What is needed - Throughout the material below, tally the lines containing "agent" and give the total with no accompanying text.

===== Supplied data

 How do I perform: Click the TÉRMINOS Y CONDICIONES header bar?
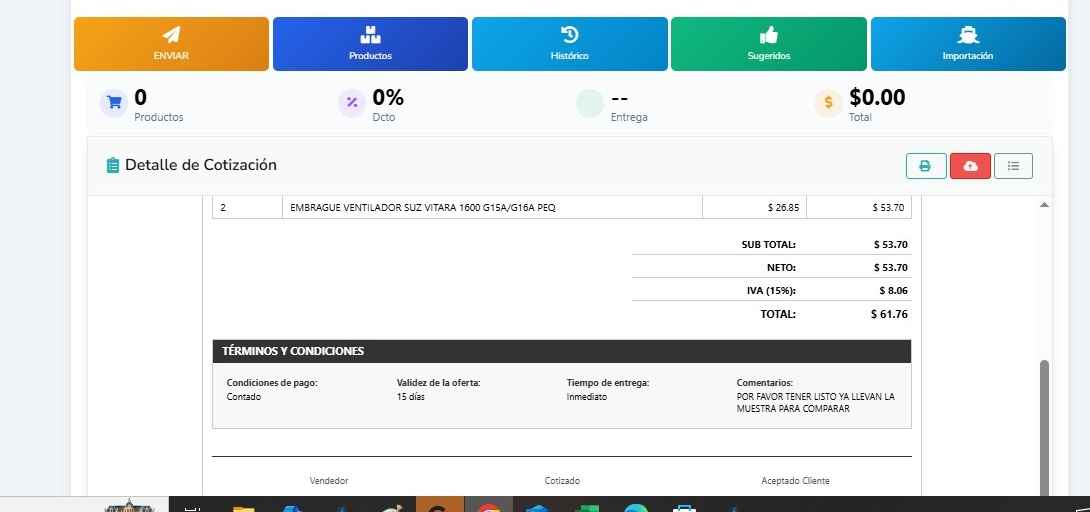(561, 351)
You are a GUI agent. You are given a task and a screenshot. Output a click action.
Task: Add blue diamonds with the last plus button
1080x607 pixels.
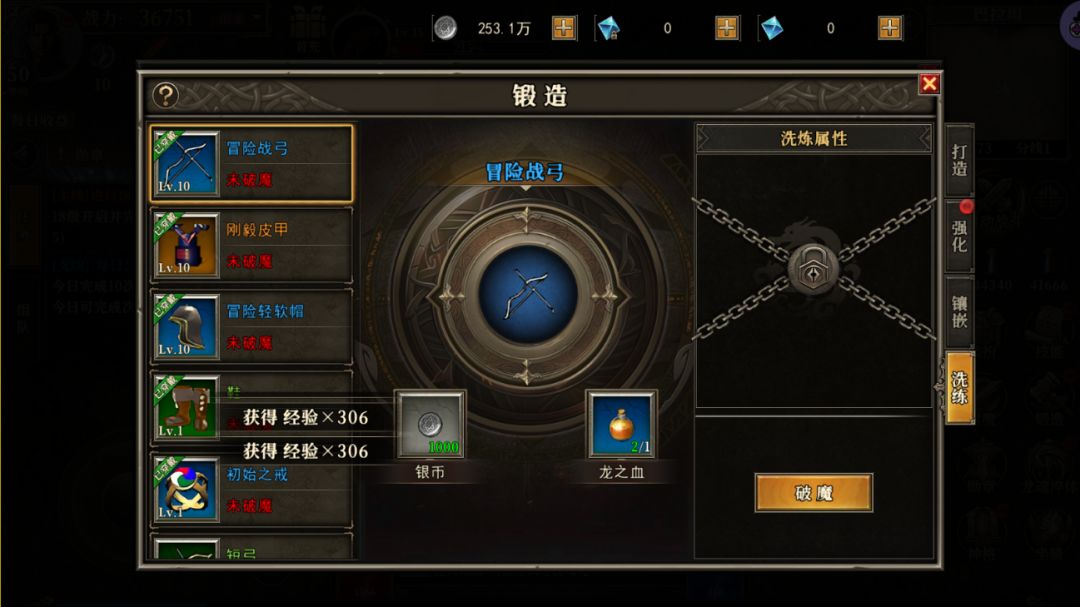click(x=890, y=28)
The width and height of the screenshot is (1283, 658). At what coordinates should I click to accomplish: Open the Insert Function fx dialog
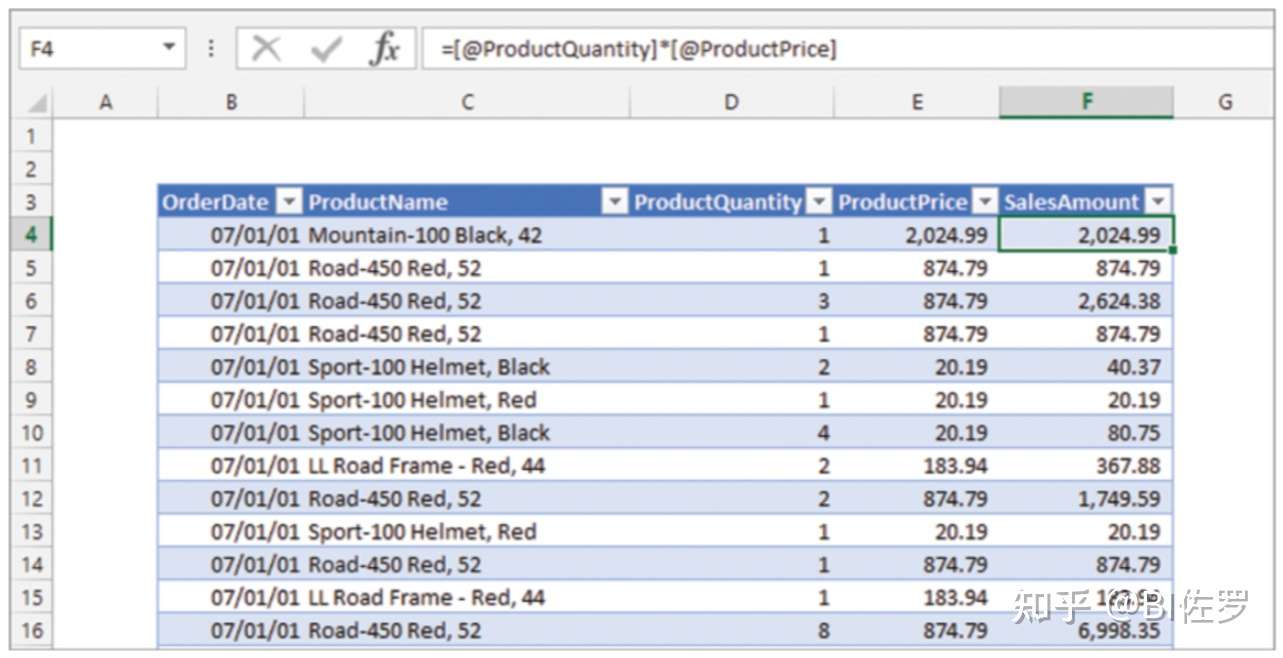384,48
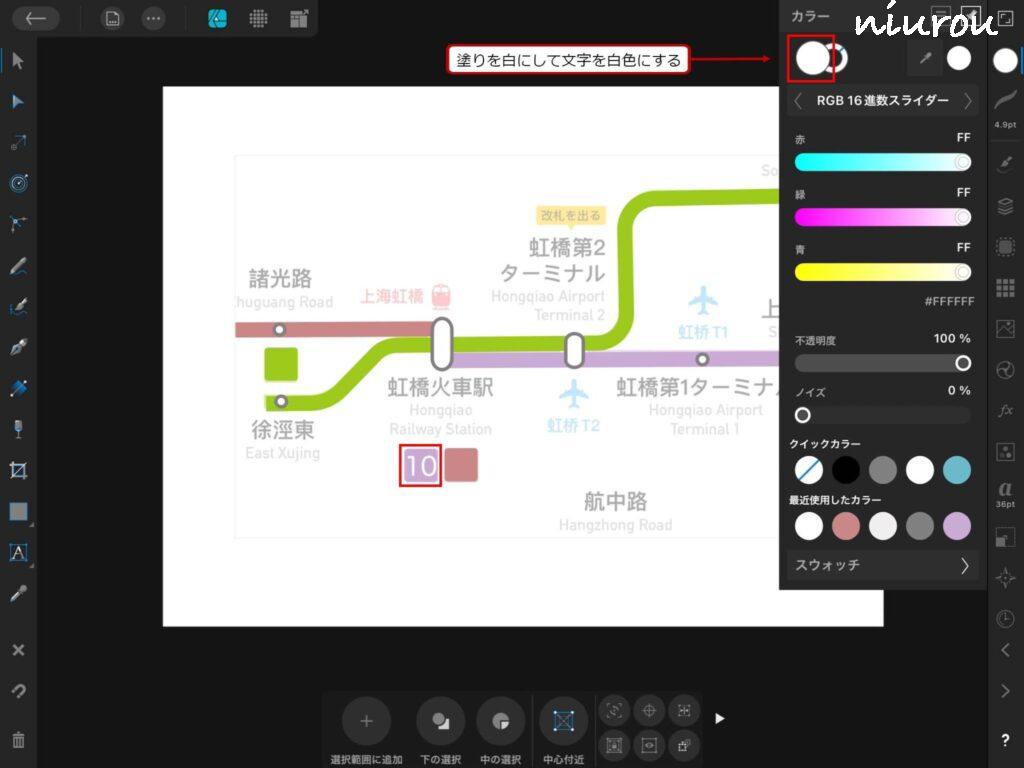
Task: Switch to the Pixel persona
Action: (x=258, y=19)
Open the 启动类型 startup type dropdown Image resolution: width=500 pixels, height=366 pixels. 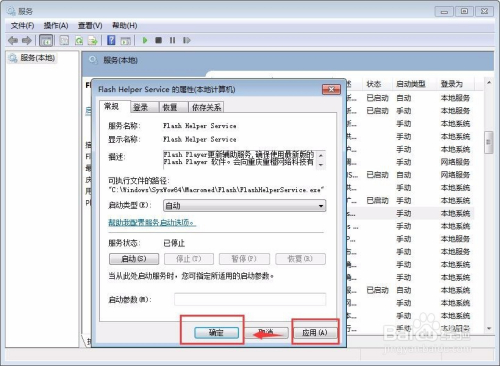click(x=245, y=206)
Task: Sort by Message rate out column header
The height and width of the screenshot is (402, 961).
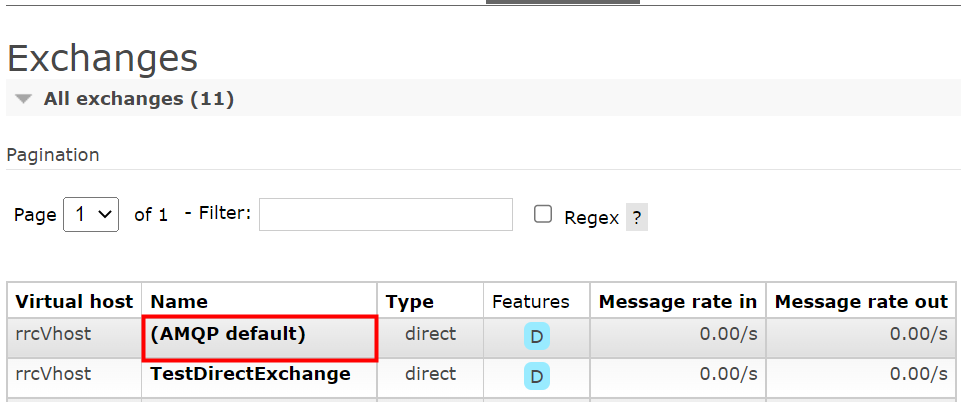Action: coord(861,302)
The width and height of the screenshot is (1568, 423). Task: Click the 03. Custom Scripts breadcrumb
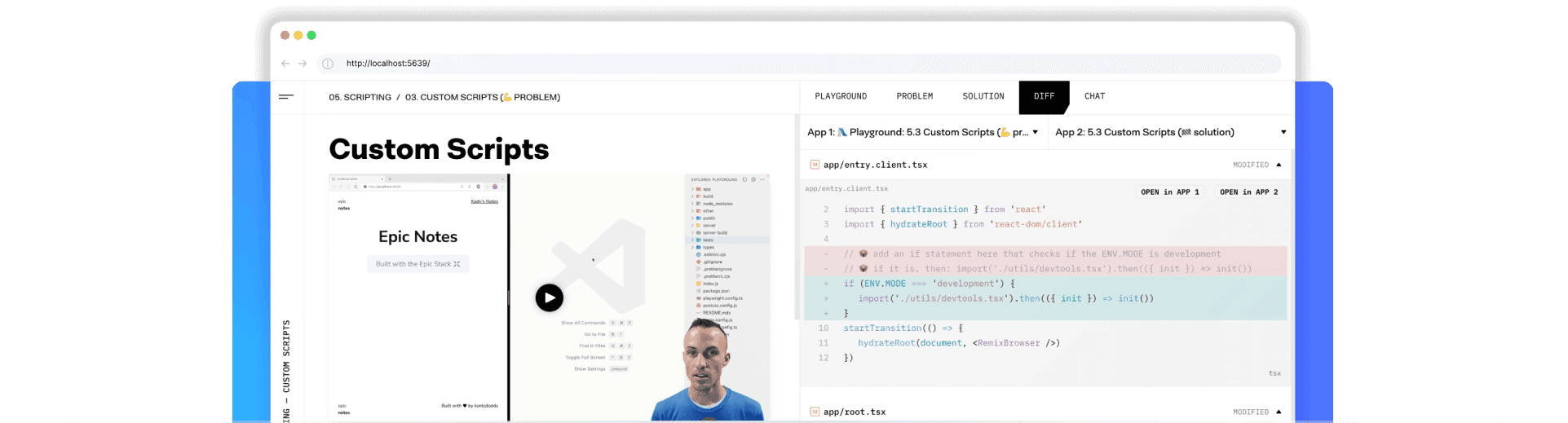click(482, 97)
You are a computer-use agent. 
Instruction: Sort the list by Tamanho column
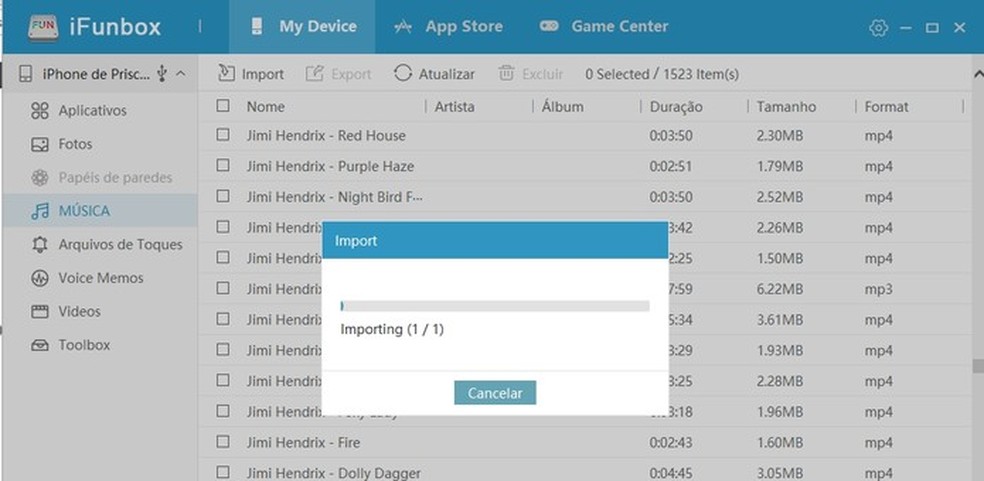pos(786,106)
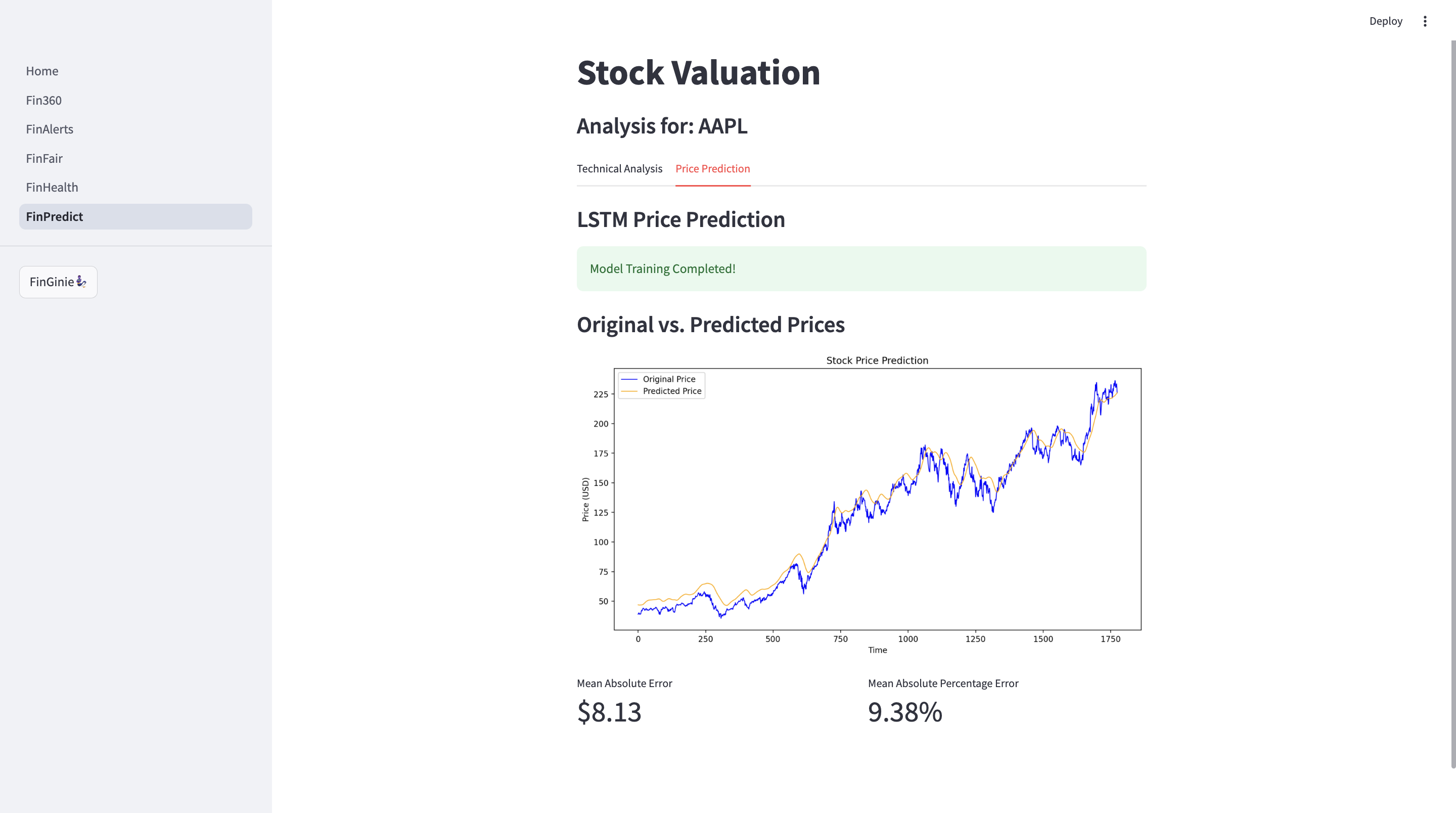Select the active FinPredict sidebar item
This screenshot has width=1456, height=813.
point(54,216)
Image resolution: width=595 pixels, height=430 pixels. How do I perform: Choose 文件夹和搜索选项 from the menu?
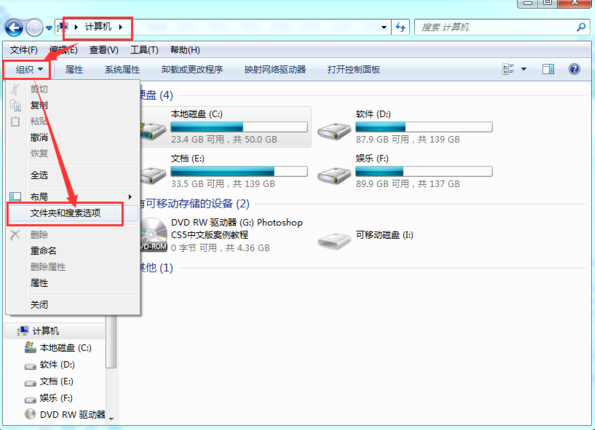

==========

Task solution - 2